Over a three or four year period those budgeted numbers turned out to be fairly accurate, with plane operation typically in the 150 hour per year range. With fixed costs divided over that 150 hours, total operating cost was approximately $150 per hour.
The maintenance fund covered the cost of the annual inspection (including the usual small ticket items that cropped up), as well as minor items throughout the year. One year we ran over on the annual cost when we replaced the windshield, and we just anteed up 50% each for the overage.
A couple of caveats regarding our costs - this plane was in exceptional condition, and so most high cost items had been taken care of in the recent past. The panel and interior had been redone by the previous owner, and the paint done by my partner before I bought in to the plane. (Those costs don't show up in our operating budget, but of course were reflected in both the purchase and selling prices.) Kalamazoo Aircraft was our primary maintenance facility, and they did a very good job working with us to keep the aircraft in tip-top shape at a reasonable (relative, of course) cost. My partner in the aircraft was chief pilot for a corporate operator, and their head mechanic often worked with us on small jobs, such as oil changes, which certainly helped reduce our operating costs. Another mitigating factor was the economical operation of the Twinkie. We typically flight planned at 65% power, 155 - 160 knots true, and 15 gph total fuel burn.

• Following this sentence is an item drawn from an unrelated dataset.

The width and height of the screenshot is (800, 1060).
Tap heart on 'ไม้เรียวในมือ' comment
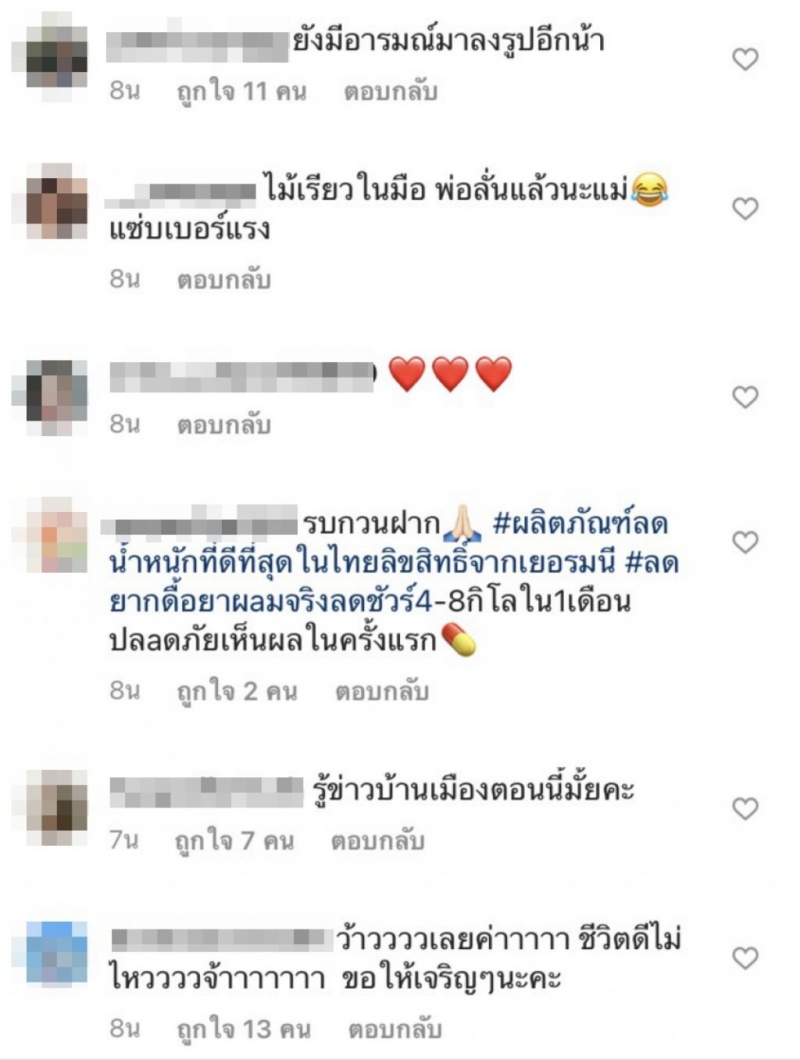(x=745, y=209)
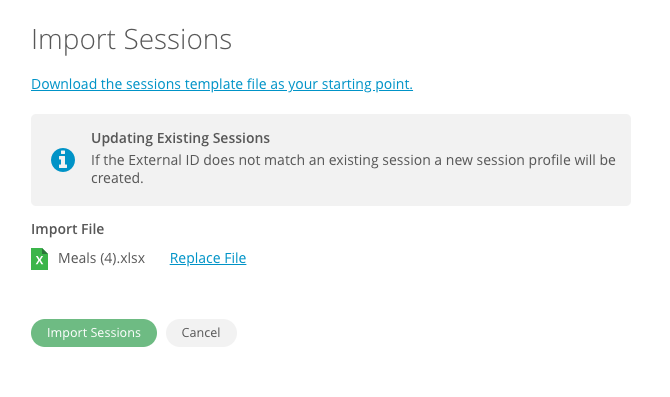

I need to emphasize some things. Make sure that you budget some money for a
very thorough pre-buy inspection. Use a mechanic that has
no interest in the buyer's side of the negotiation. If you don't know a mechanic personally, get recommendations for one from people that you know. Twins are notorious for being cheap to buy, but very, very expensive to get into safe flying condition, and expensive to maintain. There are many, many aircraft out there that have not been properly maintained, and the list of deferred items can add
huge amounts to your initial costs. It is not at all unusual to see people budget 50% to 100% of their initial purchase price in the first annual inspection. Read that again - you could easily spend another $60,000 on your new-to-you $60,000 plane just to get it safely in the air. It is often much smarter to spend more money up front for an airframe that is in great shape, rather than buy a "budget" bird. Caveat emptor!
When you are analysing the cost of a plane, do not ignore the engine overhaul cost, or the "cost of money".
Engine overhaul cost will affect you in one of two ways:
1. You will have to overhaul an engine (or two) and it is a large cost all at once that you must have budgeted for.
2. If you sell the plane before doing any overhauls, the hours that you have put on the plane will reduce the value of the plane because of less hours available before the overhaul comes due. Buyers factor this into the value of the plane, so you should calculate it as a cost of ownership.
You
will pay for the hours you put on the engines one way or another!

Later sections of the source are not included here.